2. Bij uitspraak van 26 oktober 2006 heeft de heffingsambtenaar het door belanghebbende tegen de beschikking ingestelde bezwaar ongegrond geoordeeld.
3. Het tegen de uitspraak op bezwaar door belanghebbende aangetekende beroep is op 20 april 2007 behandeld door de rechtbank Groningen (hierna: de rechtbank). Uit het van deze zitting opgemaakte proces-verbaal, alsmede uit de uitspraak waarvan beroep, blijkt dat belanghebbende niet ter zitting is verschenen.
4. Belanghebbende voert in appel aan dat hij de uitnodiging voor de zitting van de rechtbank niet heeft ontvangen en dat hij om die reden niet ter zitting is verschenen.
5. Op grond van het bepaalde in artikel 8:56 van de Algemene wet bestuursrecht (hierna: Awb) dienen partijen ten minste drie weken tevoren uitgenodigd te worden om op de zitting te verschijnen. Niet inachtneming van deze termijn betekent dat de uitspraak niet rechtsgeldig tot stand is gekomen en om die reden kan worden vernietigd.
6. Uit de van de rechtbank afkomstige bescheiden blijkt dat belanghebbende bij aangetekende brief d.d. 2 april 2007 door de griffier van de rechtbank is uitgenodigd ter zitting d.d. 20 april 2007 te verschijnen. De brief d.d. 2 april 2007 is op 26 april 2007 door de griffie van de rechtbank retour ontvangen. Als reden voor de onbestelbaarheid van de brief vermeldt TPG Post op de enveloppe dat de brief niet is opgehaald, nadat de brief op 3 april 2007 zonder resultaat aan het adres van belanghebbende is aangeboden.
7. Uit het vorenstaande volgt onder meer dat de termijn van artikel 8:56 Awb niet in acht is genomen. Dit betekent dat belanghebbende in eerste aanleg niet correct is opgeroepen. Belanghebbende heeft ter zitting in appel desgevraagd aangegeven zich door de gang van zaken in eerste aanleg benadeeld te voelen en prijs te stellen op een nieuwe mondelinge behandeling van de zaak door de rechtbank.
8. Volgens vaste rechtspraak van de Hoge Raad staat de mondelinge behandeling van de zaak centraal en is deze essentieel in de procedure voor de administratieve rechter in belastingzaken. (Zie hiervoor onder meer Hoge Raad 11 oktober 2000, nr. 33540, BNB 2000/381c). Naar het oordeel van het hof had de rechtbank om die reden zich ervan dienen te vergewissen dat de uitnodiging voor de zitting belanghebbende tijdig heeft bereikt. Of een zodanig onderzoek heeft plaatsgevonden blijkt niet uit de uitspraak van de rechtbank.

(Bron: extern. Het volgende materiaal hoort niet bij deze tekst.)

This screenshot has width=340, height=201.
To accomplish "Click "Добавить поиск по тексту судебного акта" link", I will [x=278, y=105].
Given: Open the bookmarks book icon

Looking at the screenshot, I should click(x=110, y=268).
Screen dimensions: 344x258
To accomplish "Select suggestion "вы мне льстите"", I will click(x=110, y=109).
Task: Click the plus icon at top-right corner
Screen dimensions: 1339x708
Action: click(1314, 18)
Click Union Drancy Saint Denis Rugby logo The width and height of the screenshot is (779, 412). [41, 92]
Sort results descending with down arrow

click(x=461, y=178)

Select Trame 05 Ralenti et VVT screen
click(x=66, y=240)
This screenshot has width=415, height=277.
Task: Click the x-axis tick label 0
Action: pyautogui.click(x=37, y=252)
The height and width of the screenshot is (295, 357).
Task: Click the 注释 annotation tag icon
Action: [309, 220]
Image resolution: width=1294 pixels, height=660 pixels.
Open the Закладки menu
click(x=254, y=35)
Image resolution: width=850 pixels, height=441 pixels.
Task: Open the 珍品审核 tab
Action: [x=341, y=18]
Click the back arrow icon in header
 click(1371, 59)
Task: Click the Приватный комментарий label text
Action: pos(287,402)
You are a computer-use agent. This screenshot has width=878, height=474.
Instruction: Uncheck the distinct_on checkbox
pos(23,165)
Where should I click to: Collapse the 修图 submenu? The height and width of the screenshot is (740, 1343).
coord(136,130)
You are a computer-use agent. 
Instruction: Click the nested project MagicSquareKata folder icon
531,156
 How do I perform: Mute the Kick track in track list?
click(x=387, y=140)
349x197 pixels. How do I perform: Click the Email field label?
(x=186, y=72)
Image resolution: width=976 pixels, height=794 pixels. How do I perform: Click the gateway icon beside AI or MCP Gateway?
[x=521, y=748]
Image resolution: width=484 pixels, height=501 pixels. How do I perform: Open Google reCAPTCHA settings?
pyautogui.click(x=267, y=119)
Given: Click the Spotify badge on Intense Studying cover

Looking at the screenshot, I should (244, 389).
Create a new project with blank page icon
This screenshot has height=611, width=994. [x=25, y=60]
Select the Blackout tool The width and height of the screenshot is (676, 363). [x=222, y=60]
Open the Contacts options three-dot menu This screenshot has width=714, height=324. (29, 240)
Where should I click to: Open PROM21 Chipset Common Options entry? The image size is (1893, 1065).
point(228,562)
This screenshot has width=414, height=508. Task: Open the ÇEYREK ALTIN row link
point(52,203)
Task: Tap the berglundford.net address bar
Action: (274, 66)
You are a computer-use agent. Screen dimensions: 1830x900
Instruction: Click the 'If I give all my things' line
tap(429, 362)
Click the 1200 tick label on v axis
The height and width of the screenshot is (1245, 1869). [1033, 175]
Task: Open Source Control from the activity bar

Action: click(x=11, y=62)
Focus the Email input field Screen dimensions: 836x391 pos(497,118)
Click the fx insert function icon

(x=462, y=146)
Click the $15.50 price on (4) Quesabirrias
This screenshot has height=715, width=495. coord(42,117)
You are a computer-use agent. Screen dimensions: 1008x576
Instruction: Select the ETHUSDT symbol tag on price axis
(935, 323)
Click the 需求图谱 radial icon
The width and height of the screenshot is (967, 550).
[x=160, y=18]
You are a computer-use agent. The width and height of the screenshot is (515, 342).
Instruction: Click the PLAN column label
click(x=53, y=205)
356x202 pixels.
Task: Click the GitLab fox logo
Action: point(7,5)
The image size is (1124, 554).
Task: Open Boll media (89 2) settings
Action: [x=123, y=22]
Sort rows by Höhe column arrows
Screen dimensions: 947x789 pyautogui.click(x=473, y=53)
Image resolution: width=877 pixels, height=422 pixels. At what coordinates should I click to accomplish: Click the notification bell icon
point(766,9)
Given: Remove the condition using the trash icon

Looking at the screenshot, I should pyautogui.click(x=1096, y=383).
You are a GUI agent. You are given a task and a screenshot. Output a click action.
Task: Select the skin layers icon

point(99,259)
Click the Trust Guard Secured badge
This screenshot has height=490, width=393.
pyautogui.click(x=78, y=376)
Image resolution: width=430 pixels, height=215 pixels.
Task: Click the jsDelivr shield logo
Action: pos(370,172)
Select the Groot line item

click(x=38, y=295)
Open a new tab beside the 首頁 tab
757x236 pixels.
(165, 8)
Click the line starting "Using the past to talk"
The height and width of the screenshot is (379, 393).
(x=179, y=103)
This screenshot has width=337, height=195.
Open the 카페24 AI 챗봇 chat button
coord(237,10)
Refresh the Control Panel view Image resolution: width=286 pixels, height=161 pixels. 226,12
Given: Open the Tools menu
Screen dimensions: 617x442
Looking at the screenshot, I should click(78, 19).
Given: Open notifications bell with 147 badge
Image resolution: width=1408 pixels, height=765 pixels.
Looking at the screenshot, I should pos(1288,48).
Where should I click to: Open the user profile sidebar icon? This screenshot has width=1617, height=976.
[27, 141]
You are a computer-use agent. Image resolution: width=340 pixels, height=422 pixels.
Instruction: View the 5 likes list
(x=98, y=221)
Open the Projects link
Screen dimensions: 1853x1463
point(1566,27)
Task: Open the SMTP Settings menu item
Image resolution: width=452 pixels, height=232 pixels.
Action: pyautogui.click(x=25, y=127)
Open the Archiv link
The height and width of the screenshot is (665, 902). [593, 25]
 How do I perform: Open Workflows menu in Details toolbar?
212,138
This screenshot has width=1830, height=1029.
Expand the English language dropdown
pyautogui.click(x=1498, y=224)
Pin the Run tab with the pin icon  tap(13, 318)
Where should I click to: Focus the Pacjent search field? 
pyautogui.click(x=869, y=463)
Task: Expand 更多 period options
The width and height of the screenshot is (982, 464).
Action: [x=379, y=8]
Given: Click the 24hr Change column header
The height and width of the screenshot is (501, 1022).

9. Gelet op het vorenstaande is het hof van oordeel dat de zaak opnieuw door de rechtbank moet worden behandeld. Het hof zal om die reden de uitspraak waarvan beroep vernietigen en de zaak terugwijzen naar de rechtbank als bedoeld in artikel 27q lid 1 letter b van de Algemene wet inzake rijksbelastingen. Aan een inhoudelijke behandeling van de zaak komt het hof daardoor niet toe.
10. Het hof zal het hoger beroep gegrond verklaren, de uitspraak waarvan beroep vernietigen en de zaak terugwijzen naar de rechtbank.
11. Het gerechtshof acht geen termen aanwezig voor een veroordeling in de proceskosten als bedoeld in artikel 8:75 Awb.
Vastgesteld en in het openbaar uitgesproken te Leeuwarden op 25 maart 2008 door mr. G.M. van der Meer, raadsheer en voorzitter, mr. J.D.S.L. Bosch en mr. F.J.W. Drion, raden, in tegenwoordigheid van mr. H. de Jong als de griffier en ondertekend door voornoemde voorzitter en door voornoemde griffier.
Waarvan is opgemaakt dit proces-verbaal.